As to the third argument, the collective agreement does not appear to define or otherwise make clear what an "outlying point" is. The collective agreement, in speaking of locations where work is performed, appears to make frequent distinctions between "main shops" and "running points". Mention is also made of "inspection points" and "road work", and in the temporary assignment article, article 7, reference is made to an "outlying point or shop". Article 58, it may be noted, sets out the Carman's craft special rules. The other craft special rules appear to contain no analogous rules to those set out in articles 58.10 to 58.16, except in the case of the Electricians, where payment provisions somewhat similar to those in question here are set out and which apply, "At points where a special arrangement of hours is mutually agreed upon to meet the requirements of train service, and where only one electrician is employed". Finally, there appear to be at least some examples of "points" having characteristics analogous in material respects to those of Aroostook, and which are recognized to be one man points: such points would seem to be neither more nor less "outlying" than Aroostook. Without attempting any precise definition of the term, I would think that it should be read as connoting some degree of contrast with main shops (which, seem to present no problem of definition), and with "running points", a term as to which I am less certain. For the purposes of the instant case, however, I am satisfied that it is appropriate to describe Aroostook as an "outlying point" within the meaning of article 58.10.

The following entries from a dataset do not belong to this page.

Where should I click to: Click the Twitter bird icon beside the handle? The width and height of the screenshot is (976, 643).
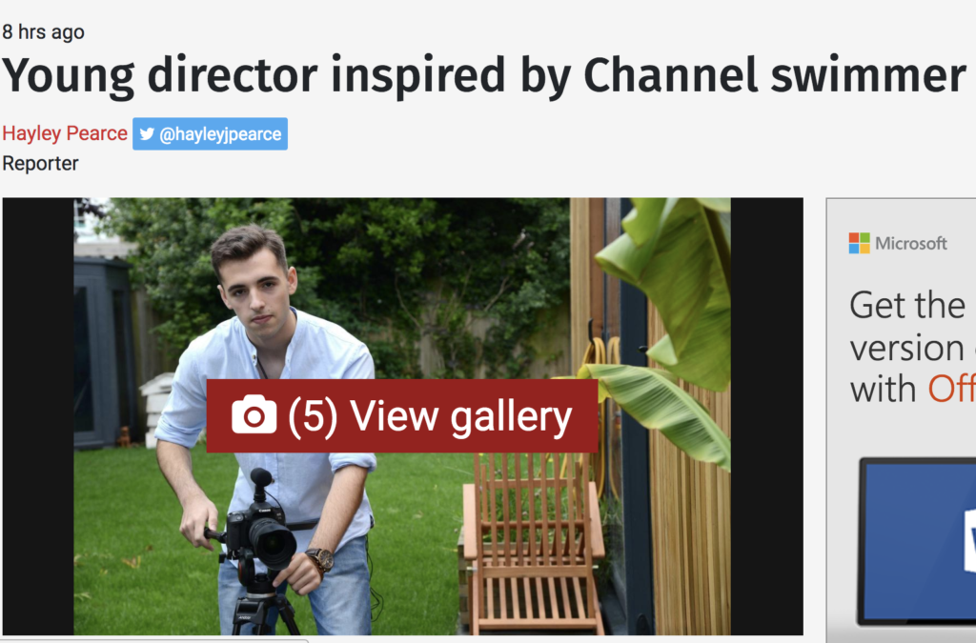[147, 133]
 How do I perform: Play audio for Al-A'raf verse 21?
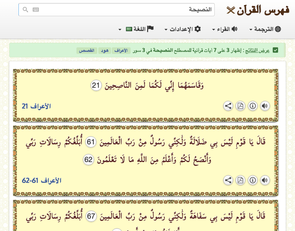(265, 106)
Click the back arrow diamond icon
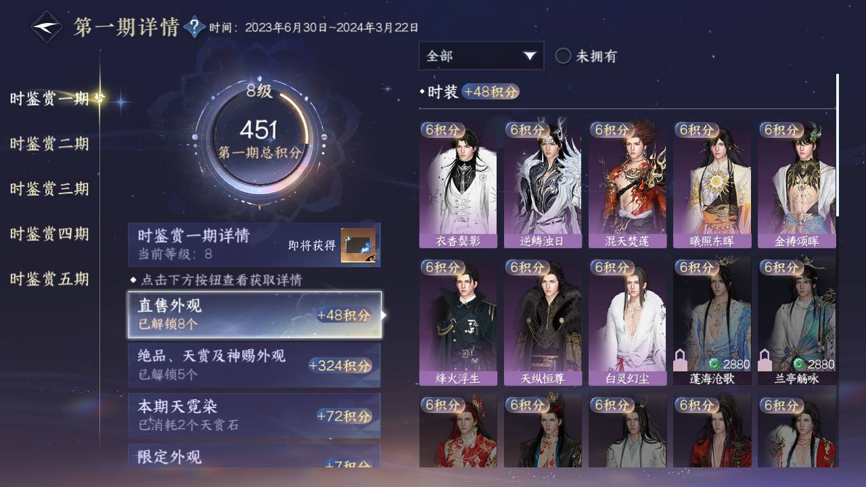This screenshot has height=487, width=866. 47,27
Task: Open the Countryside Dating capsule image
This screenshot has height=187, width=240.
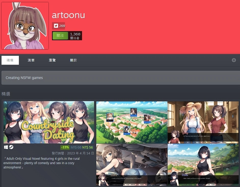Action: [49, 122]
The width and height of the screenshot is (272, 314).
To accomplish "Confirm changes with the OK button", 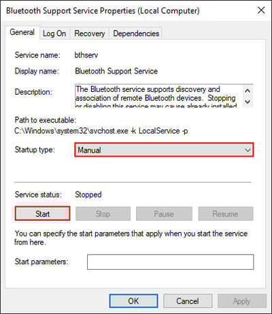I will pyautogui.click(x=133, y=301).
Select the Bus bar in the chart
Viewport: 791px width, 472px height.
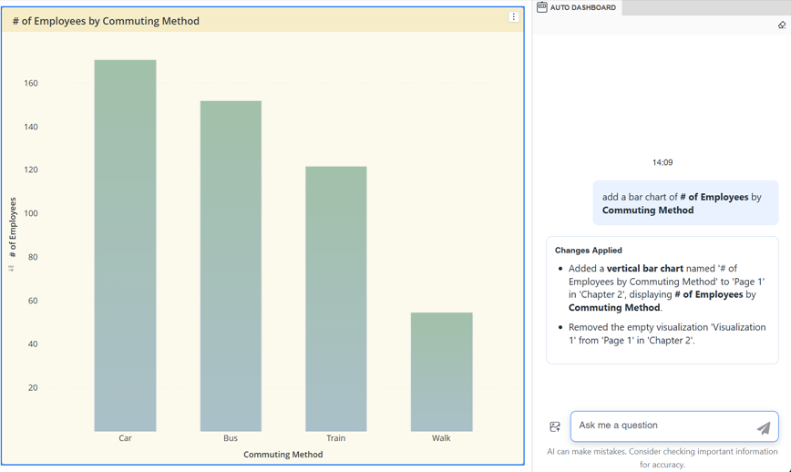coord(231,266)
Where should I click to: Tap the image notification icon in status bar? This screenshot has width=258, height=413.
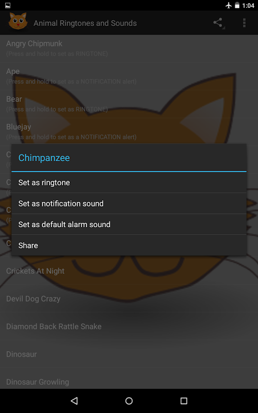pos(8,5)
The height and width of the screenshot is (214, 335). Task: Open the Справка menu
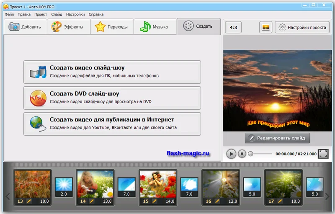96,14
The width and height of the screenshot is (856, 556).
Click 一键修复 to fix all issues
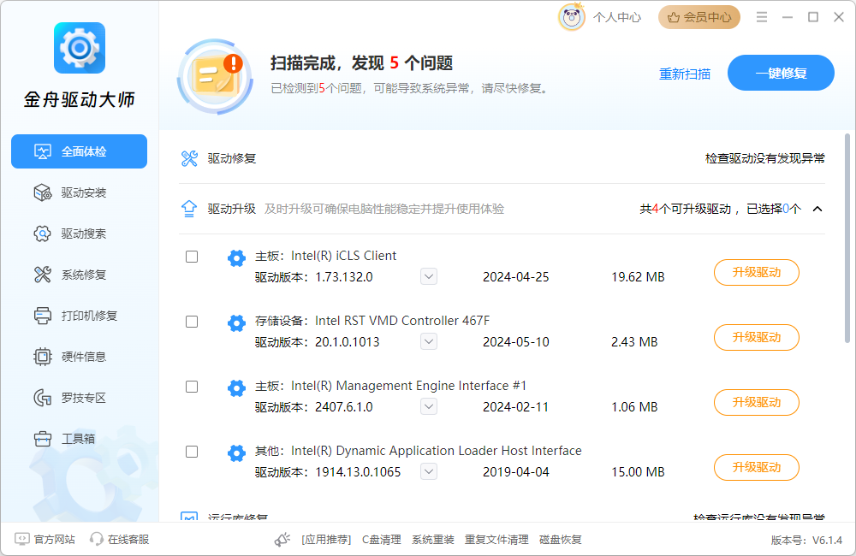(781, 73)
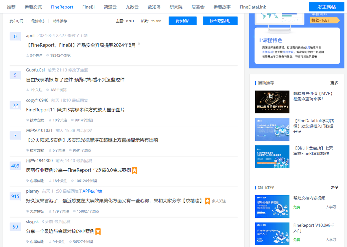Viewport: 347px width, 247px height.
Task: Open post 自由报表填报 加了控件 预览时却看不到这些控件
Action: click(x=75, y=80)
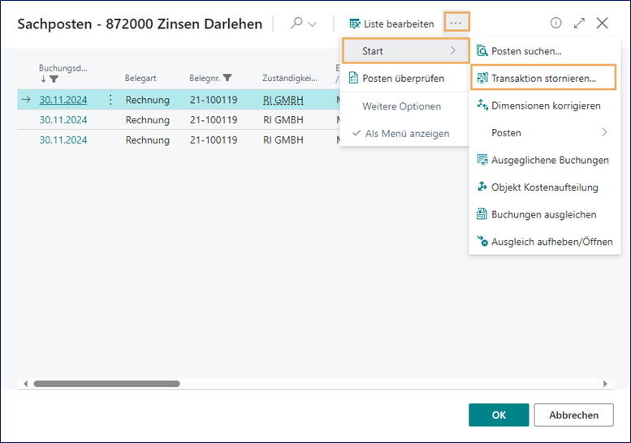This screenshot has width=631, height=443.
Task: Click Ausgleich aufheben/Öffnen
Action: 551,242
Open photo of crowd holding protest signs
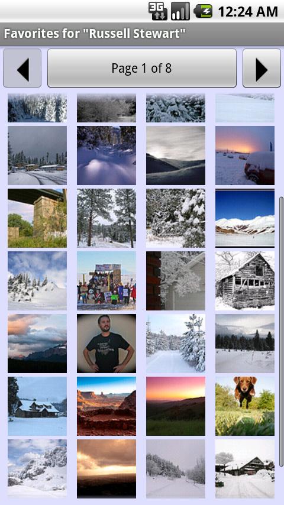 coord(107,281)
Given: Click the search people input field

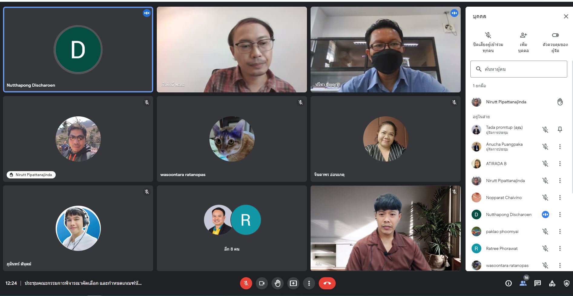Looking at the screenshot, I should pyautogui.click(x=519, y=69).
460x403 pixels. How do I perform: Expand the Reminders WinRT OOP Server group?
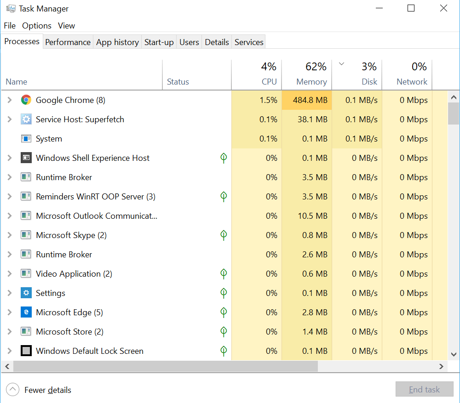10,196
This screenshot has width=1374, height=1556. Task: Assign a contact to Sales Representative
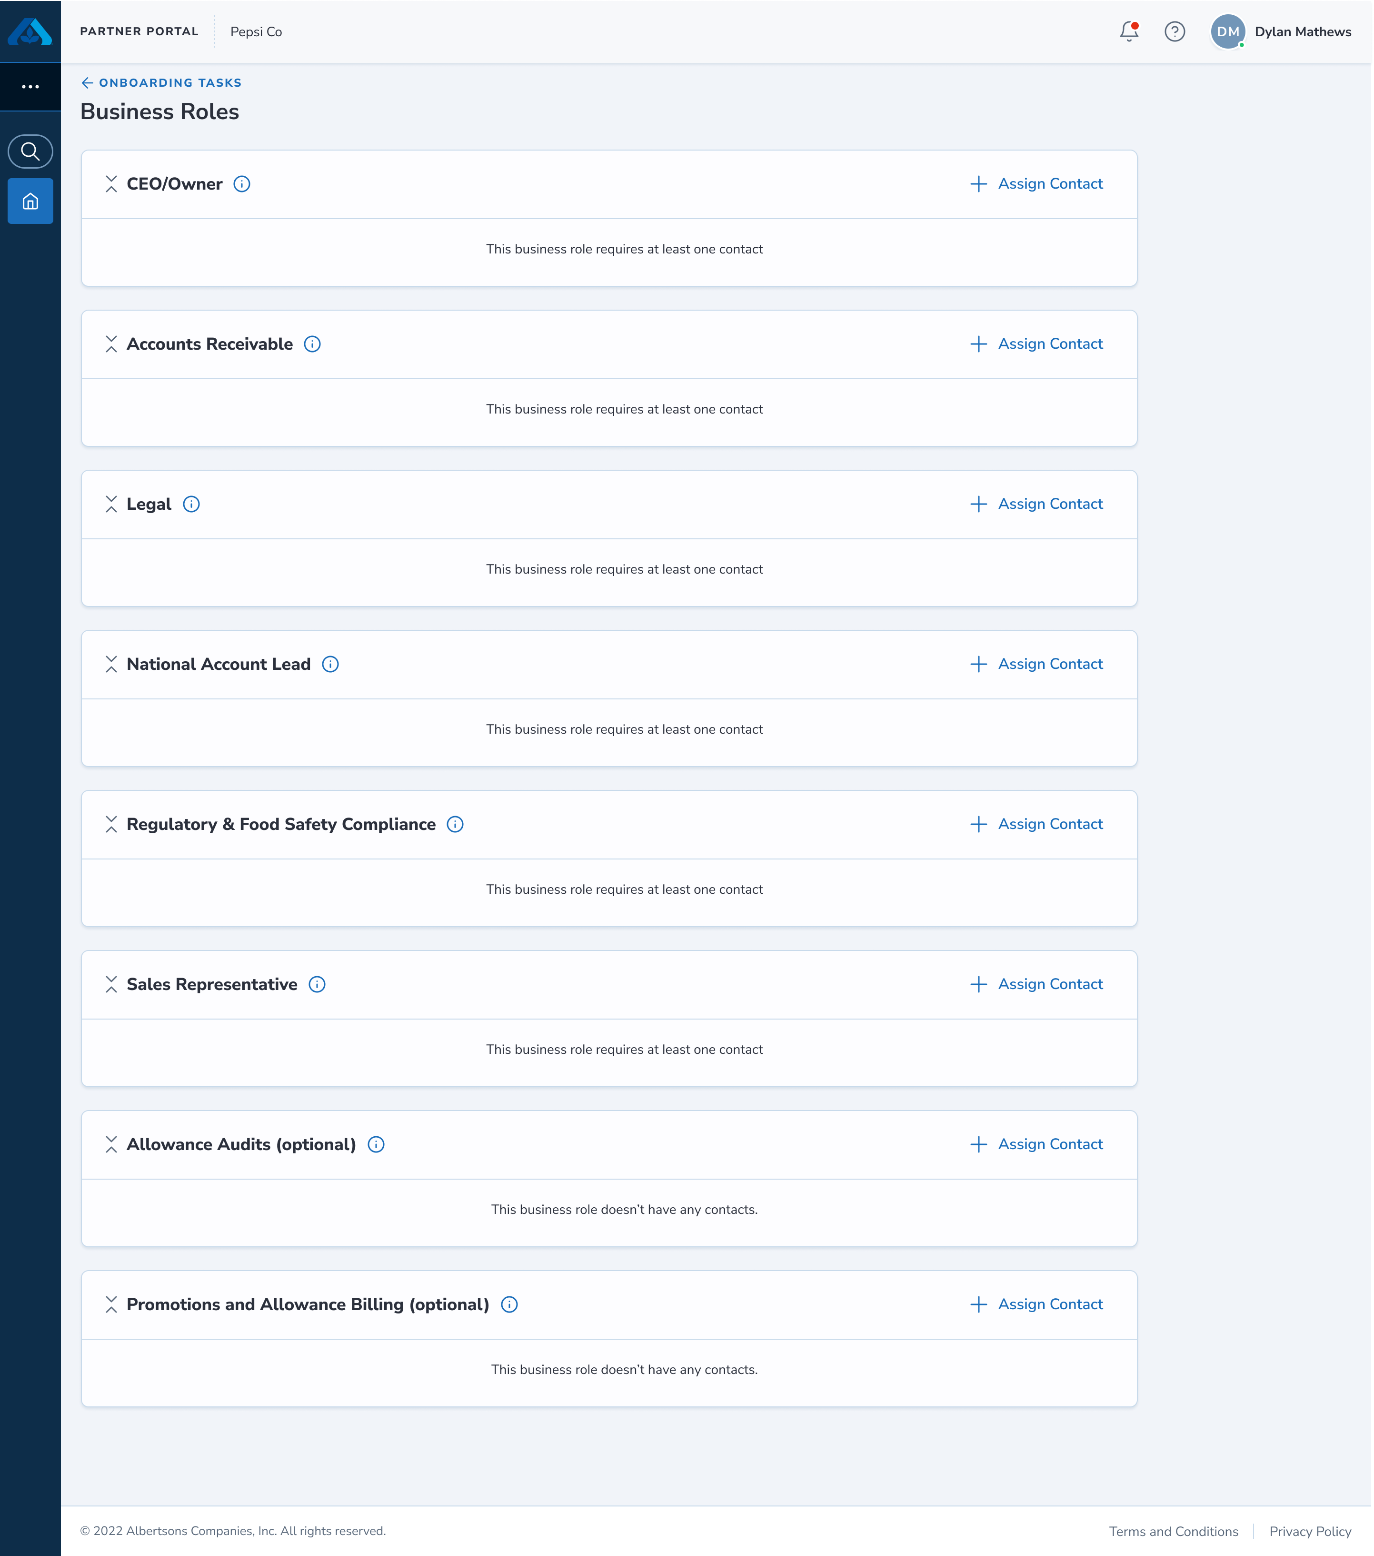coord(1037,984)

It is clear that in other respects the definition set out in article 58.10 applies with respect to Aroostook. It is an outlying point "... where there is only one Carman employed". It follows that Aroostook is a one man point. The application of the following provisions articles 58.11 to 58.16 to the instant case follows from that finding.
For the foregoing reasons it is my conclusion that the grievance must be allowed. Mr. Little is entitled to compensation in, respect of the period from and after June 3, 1980, when the grievance was put forward by the union.
DATED AT TORONTO, this 17th day of March, 1981.